Q: But that's where it becomes more complicated. A colleague here at CNET pointed out that the way the bill is worded, government agencies that use Google Earth, for instance, to help the public find their buildings could conceivably be in violation as well.
Anderson: The wording of the law would change. But companies would still back off the level of detail. The only concern people have had that's been put to me is whether they'll still be able to use the online maps and my answer is that, absolutely, they will. I'm not against technology.
Q: Do you believe you have the votes to pass your proposal?
Anderson: I'm working on that. And I believe that other people from other states will follow suit and do something similar.
Q: If AB-255 does pass, why do you believe it would stand up to a court challenge?
Anderson: That's their option. They can take it to court. But since when do you have a First Amendment right to yell fire? This falls under the same category.
Q: So have you been in touch with software companies to talk about your bill?

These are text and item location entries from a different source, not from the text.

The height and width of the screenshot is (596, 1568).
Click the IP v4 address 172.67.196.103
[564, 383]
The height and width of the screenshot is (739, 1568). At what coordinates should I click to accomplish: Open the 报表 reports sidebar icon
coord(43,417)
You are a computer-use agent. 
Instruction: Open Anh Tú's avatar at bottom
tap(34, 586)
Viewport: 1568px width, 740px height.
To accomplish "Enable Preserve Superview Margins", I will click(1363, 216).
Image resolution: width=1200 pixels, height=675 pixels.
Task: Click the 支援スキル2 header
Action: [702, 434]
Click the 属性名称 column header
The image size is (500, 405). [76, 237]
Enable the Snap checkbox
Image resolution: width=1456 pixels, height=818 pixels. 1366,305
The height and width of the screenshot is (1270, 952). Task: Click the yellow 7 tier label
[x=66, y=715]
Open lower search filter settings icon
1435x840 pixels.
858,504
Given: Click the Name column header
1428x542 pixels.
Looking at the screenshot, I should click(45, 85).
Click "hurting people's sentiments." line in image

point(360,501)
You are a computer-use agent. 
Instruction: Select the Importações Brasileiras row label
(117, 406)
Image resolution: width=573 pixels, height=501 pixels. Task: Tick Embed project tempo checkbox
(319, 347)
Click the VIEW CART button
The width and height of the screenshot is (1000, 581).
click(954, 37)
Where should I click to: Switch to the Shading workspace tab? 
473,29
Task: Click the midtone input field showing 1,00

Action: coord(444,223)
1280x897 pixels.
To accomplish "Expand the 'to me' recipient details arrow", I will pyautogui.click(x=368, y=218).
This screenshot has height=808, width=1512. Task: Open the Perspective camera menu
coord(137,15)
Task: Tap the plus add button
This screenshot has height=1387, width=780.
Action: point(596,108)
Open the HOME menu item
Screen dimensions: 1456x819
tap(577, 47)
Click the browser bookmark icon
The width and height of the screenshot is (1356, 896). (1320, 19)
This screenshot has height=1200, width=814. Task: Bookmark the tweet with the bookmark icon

Anderson: Microsoft spent two hours with me last week. I want to hone it down and work out something that works for them as well as for me. I also spoke with the lobbyist from Google. My door is open. I do want to work with them in good faith. The bill will be cleaned up and I have a pretty good idea of where it should go, but as we got through the vetting process, I'm open to what my colleagues have to say or what Google, Yahoo, Microsoft, and Mapquest have to say. But the concept of the bill will stay intact. This is the trend that's going around the world. let's not wait until an American has to die in order to do the right thing.